Good post matt. It's worth donating!!!

----------


## Muatmessmoko

Shout Box owns, and ill have another donation coming in soon btw  :Smile:

----------


## Phase228

Sexy
and shoutbox===== Flashchat
its a hard choose but flashchat =buggy
so
Shoutbox >Flashchat

either way 2/3 years after i can donate...WoW will suk by then tho

----------


## Demonkunga

I'll be donating once I get my job. Well... I have a bank account now too though. Can someone tell me how to set up paypal?

----------


## WoWLegend

awesome, love the new site

----------


## Demonkunga

Yaay I donated, gotta love MMowned  :Smile: 
Not sure about the forums thing, I dont see any extra ones hehe.
Anyway, gj none the less  :Smile: 




> Users in the Donator user group have access to the following bonus features:
> 
> - Added to the Donator User group
> - Ad Free Site Browsing
> - Ability to post links in your signature
> - Access to ALL of the private forums (Exclusive Deals, Guides, Exploits, and programs)
> - Access to the Site Shout box to chat live with other users on the site 24/7
> - Private Message Storage of 150
> - Beta to all new site features
> ...

----------


## ApeXz

Well, this site has helped me out a ton in the past 48 hours, so I felt the best way to give a "thank you" would be to donate.

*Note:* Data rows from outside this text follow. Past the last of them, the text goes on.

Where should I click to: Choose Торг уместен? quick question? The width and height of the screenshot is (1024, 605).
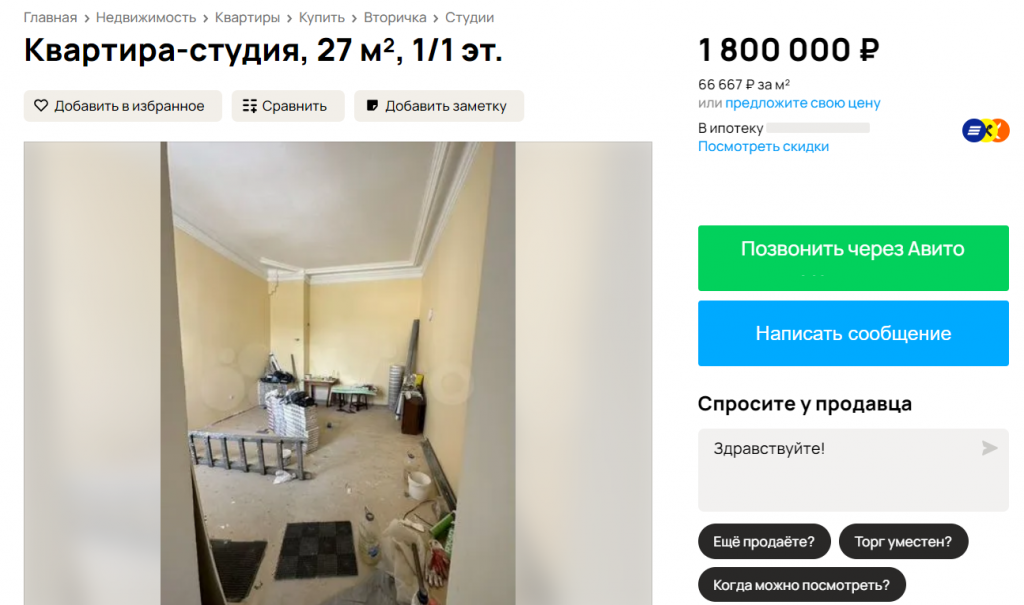coord(903,542)
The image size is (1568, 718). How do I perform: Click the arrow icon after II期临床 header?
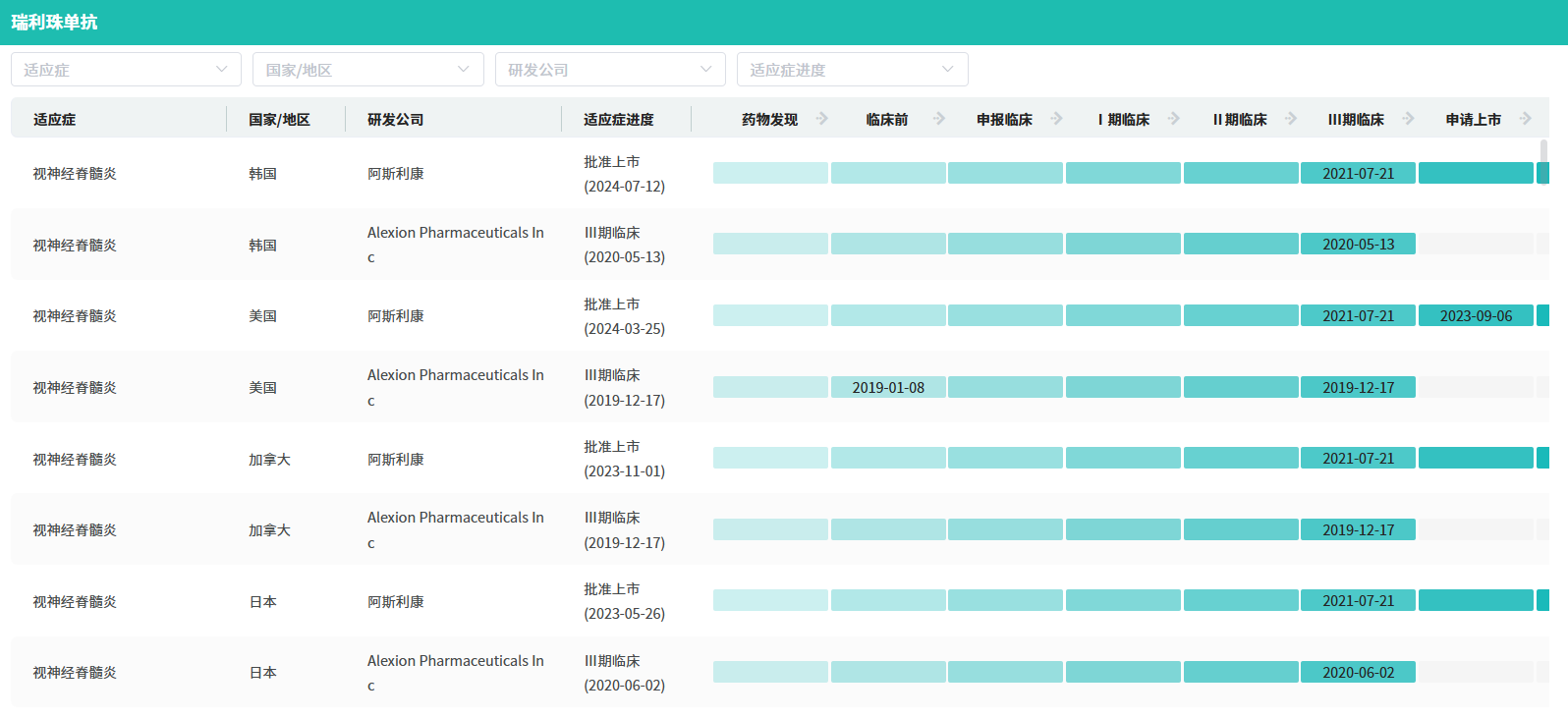coord(1291,119)
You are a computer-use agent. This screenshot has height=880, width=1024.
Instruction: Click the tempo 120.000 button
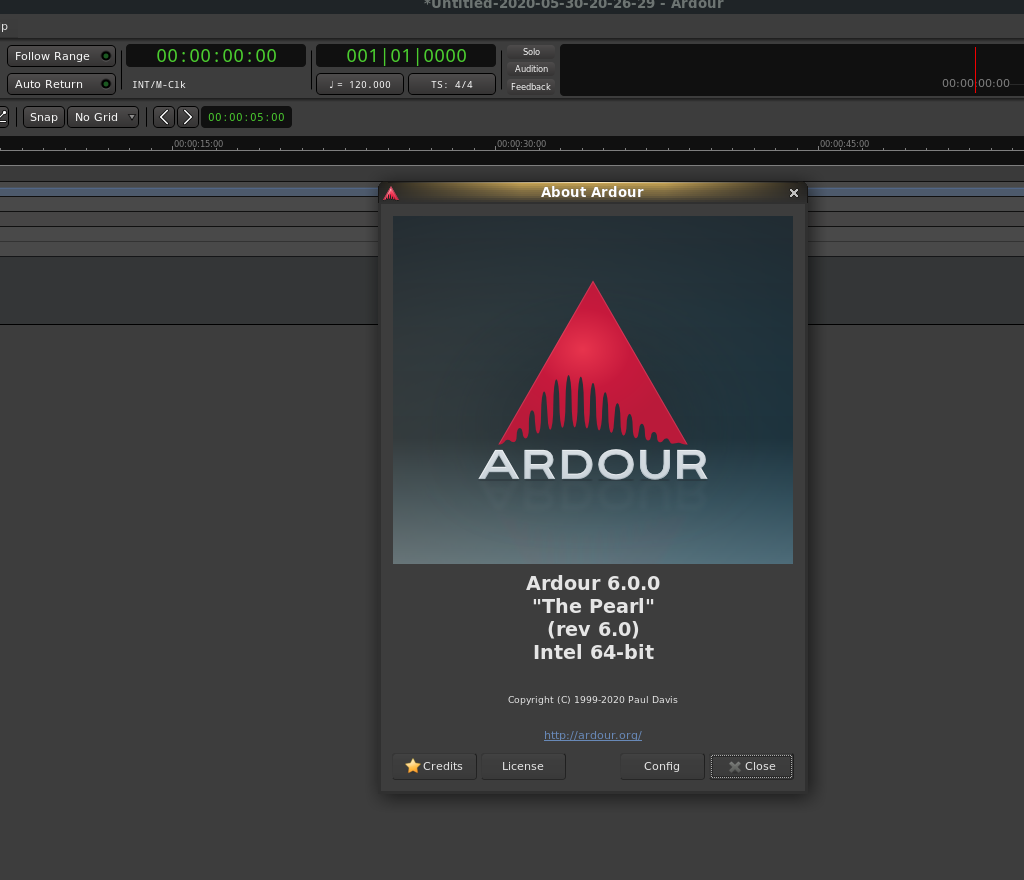click(360, 85)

Keep up the great work Matt, you've got yourself a great website here!  :Smile:

----------


## ReidE96

Noooooooooooooooooooooooooooooooooooes, why must it be like subscriptions now...... T-T

Ho-hum, at least I've got till the end of 2008. After that I suppose I'll just give $25 every year.

I can understand the rational for it, but [deep booming voice]it vexes me...[/deep booming voice]

----------


## John Krayton

I will be donating $25 dollars soon, if not more.

----------


## ~David~

is there anyways i can do this without a credit card? because im 14 and dont have one.

----------


## Innit

> is there anyways i can do this without a credit card? because im 14 and dont have one.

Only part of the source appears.